Viele Regierungschefs bräuchten Jahre, um zu dem Staatsmann heranzuwachsen, der Starmer in nur zwei Jahren geworden sei, sagte von der Leyen. Die Sicherheit Europas und der Ukraine sei Dank Starmers gestärkt. Regierungssprecher Kornelius sagte in Berlin, die Bundesregierung habe in außenpolitischen Angelegenheiten in Starmer immer einen verlässlichen und engen Partner gehabt.

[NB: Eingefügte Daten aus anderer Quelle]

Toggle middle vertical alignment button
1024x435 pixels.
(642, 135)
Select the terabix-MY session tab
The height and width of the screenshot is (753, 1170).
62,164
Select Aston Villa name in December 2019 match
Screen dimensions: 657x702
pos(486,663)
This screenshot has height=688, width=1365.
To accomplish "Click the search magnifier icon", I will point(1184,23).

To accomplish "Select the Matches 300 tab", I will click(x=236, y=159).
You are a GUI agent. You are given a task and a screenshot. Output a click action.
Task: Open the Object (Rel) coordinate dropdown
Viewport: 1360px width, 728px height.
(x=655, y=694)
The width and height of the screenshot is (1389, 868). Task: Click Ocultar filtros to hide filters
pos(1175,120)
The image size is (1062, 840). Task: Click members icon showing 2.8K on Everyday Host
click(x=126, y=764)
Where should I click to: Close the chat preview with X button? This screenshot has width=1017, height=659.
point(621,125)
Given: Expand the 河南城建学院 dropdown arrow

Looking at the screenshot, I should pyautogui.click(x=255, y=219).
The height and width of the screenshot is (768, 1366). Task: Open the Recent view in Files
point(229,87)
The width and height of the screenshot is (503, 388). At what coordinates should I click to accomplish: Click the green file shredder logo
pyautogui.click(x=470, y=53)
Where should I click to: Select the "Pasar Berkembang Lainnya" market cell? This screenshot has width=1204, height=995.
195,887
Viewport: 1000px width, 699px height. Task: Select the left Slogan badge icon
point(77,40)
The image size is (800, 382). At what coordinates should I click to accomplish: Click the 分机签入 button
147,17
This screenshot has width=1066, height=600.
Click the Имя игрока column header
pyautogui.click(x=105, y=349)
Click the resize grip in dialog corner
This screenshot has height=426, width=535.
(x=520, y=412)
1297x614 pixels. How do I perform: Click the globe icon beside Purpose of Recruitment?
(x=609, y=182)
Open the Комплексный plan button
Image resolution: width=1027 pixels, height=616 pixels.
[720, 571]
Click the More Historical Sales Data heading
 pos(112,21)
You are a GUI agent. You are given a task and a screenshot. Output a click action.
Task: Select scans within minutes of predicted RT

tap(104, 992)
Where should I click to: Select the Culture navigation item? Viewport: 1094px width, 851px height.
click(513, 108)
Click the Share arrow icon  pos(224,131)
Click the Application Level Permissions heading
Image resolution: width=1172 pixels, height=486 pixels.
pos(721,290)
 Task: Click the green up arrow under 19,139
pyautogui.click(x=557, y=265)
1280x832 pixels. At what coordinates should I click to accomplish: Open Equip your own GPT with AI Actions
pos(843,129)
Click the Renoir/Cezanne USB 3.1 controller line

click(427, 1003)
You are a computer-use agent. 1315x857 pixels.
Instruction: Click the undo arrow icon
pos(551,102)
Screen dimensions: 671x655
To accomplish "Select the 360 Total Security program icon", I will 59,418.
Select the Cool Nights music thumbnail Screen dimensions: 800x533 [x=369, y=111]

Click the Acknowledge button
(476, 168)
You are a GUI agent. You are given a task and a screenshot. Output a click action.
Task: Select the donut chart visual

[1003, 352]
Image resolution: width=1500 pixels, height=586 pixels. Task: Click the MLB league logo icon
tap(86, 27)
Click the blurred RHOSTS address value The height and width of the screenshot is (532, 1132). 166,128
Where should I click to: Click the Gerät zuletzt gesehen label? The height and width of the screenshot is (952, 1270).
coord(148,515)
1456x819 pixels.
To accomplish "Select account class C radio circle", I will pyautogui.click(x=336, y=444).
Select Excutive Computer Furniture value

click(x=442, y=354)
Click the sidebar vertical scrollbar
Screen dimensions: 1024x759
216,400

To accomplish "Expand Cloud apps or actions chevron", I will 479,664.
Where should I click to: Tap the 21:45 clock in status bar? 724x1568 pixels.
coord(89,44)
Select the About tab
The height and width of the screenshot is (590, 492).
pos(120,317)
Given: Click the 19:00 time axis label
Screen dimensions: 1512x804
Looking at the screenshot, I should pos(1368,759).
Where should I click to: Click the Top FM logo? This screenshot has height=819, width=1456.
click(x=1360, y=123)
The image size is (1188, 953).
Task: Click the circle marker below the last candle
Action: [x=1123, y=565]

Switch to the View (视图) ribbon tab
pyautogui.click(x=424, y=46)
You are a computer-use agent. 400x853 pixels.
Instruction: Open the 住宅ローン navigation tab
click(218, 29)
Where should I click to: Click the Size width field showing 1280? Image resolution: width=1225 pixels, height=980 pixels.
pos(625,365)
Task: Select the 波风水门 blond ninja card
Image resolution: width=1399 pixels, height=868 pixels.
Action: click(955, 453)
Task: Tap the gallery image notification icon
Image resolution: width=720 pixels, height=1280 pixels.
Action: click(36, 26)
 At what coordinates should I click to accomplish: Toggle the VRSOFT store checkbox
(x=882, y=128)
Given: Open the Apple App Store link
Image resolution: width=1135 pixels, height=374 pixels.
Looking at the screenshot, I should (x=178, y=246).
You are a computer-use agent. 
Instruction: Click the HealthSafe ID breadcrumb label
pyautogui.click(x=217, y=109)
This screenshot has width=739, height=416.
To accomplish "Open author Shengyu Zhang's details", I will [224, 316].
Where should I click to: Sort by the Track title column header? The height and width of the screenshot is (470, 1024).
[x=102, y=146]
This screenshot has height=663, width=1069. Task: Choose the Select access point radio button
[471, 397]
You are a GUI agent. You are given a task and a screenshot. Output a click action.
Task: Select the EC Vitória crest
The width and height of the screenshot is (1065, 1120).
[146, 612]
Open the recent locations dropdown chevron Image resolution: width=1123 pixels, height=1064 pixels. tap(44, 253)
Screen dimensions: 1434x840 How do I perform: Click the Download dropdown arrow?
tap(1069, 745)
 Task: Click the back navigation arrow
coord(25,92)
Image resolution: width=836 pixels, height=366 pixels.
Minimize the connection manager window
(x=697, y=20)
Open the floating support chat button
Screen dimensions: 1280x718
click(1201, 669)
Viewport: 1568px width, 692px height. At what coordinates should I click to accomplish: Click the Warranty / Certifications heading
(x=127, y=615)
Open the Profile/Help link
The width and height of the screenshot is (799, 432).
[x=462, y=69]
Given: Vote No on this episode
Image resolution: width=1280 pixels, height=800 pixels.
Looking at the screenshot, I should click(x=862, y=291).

Der Vorsitzende der rechtspopulistischen Partei Reform UK, Farage, forderte nach Starmers Rücktritt Neuwahlen. Es brauche radikale Veränderungen in Großbritannien, erklärte Farage.
Starmer hatte seinen Rücktritt am Morgen angekündigt. Er gebe den Posten als Chef der Labour-Partei ab, sagte er in einer Ansprache in der Downing Street. Bis ein Nachfolger gewählt sei, werde er die Geschäfte fortführen. Als aussichtsreichster Kandidat für die Nachfolge gilt der Bürgermeister von Manchester, Burnham. Starmer war nach schweren Verlusten bei den Kommunalwahlen und dem Rücktritt führender Kabinettsmitglieder aus Protest gegen seinen Führungsstil unter Druck geraten.
Diese Nachricht wurde am 22.06.2026 im Programm Deutschlandfunk gesendet.